### Raw records

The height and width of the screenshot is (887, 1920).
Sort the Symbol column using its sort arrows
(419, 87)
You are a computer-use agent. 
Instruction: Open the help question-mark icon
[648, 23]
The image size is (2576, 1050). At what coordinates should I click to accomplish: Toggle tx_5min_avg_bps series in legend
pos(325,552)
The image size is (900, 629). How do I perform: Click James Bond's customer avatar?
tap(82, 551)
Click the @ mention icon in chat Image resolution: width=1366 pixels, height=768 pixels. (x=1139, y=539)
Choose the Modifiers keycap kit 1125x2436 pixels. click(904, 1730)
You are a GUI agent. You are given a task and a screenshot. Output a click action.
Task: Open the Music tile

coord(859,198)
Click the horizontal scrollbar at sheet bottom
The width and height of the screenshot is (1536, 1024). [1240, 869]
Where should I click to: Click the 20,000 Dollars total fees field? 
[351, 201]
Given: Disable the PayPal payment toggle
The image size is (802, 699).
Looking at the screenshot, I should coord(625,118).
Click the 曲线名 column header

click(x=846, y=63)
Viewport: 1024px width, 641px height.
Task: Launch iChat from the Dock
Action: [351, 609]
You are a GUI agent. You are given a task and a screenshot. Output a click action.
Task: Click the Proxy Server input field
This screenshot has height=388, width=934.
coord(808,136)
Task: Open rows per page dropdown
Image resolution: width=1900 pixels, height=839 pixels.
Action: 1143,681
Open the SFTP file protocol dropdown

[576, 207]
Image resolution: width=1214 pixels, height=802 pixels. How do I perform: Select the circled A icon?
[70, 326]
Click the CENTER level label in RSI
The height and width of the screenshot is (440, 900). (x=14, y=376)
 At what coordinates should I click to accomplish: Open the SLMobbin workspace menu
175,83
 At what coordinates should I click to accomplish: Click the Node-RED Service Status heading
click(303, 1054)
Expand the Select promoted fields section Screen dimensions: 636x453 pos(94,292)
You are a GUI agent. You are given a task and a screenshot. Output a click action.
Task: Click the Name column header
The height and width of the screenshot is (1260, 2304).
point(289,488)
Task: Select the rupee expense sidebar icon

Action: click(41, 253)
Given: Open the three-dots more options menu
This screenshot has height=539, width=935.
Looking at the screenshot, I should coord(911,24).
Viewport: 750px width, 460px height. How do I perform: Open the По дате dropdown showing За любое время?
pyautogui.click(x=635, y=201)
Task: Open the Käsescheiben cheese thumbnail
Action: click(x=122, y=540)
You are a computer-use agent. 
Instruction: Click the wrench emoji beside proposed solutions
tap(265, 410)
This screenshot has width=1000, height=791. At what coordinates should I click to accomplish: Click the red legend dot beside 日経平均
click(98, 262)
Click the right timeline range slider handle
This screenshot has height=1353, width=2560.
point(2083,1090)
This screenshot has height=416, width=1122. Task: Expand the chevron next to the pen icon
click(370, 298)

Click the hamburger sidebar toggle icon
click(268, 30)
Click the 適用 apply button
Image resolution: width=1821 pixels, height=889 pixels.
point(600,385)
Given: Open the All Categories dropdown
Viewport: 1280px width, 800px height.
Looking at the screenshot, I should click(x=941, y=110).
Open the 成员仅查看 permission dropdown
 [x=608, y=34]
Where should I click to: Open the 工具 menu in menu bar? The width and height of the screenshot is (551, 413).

######

Written problem »
Count how many lines in the items above contain the word "what" and give only that number.

Exercise output »
4